— Start of ENTRIES PROVIDED —

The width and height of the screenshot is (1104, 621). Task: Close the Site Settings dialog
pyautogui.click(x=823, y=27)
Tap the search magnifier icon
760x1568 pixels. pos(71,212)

— End of ENTRIES PROVIDED —
— Start of ENTRIES PROVIDED —

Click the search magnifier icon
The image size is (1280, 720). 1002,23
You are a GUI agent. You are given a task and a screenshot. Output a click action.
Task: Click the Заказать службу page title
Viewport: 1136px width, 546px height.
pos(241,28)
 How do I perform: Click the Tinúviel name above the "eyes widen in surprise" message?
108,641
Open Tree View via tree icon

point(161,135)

— End of ENTRIES PROVIDED —
— Start of ENTRIES PROVIDED —

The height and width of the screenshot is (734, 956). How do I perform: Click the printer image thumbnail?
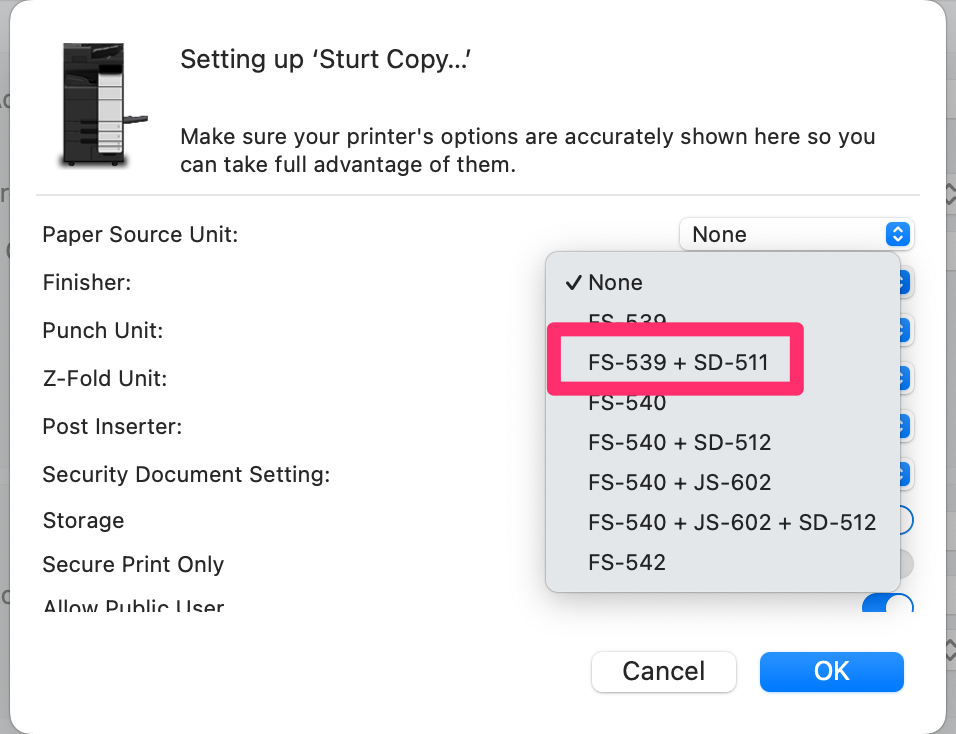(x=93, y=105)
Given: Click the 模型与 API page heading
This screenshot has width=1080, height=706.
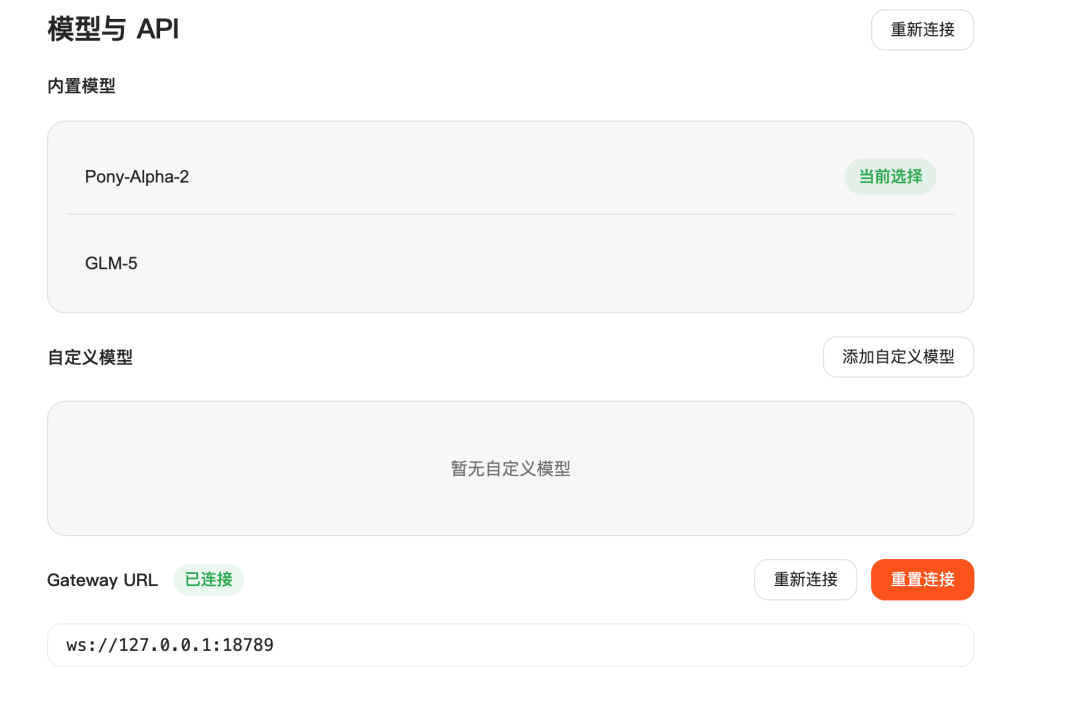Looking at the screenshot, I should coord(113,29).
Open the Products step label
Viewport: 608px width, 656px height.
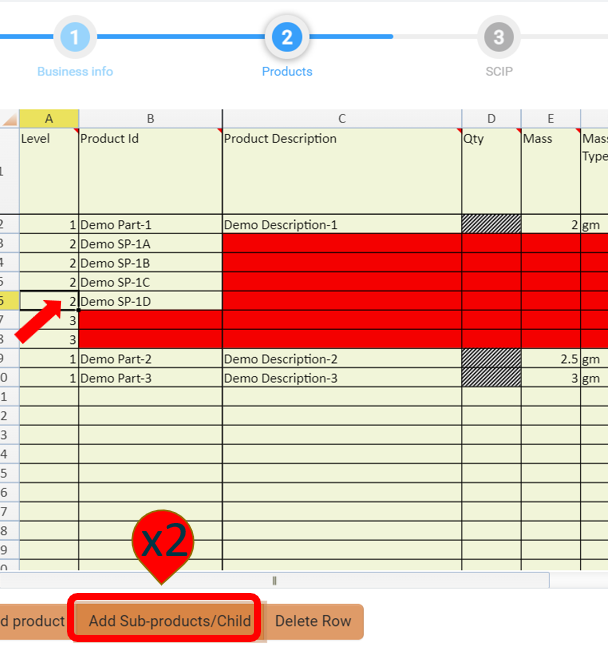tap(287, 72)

— End of ENTRIES PROVIDED —

**DESCRIPTION OF THE TASK**
Return the rows from the line with "The width and" to the line with "760x1568 pixels. pos(71,212)", both included, copied without any change.

**ANSWER TO THIS PROBLEM**
The width and height of the screenshot is (1104, 621). Task: Close the Site Settings dialog
pyautogui.click(x=823, y=27)
Tap the search magnifier icon
760x1568 pixels. pos(71,212)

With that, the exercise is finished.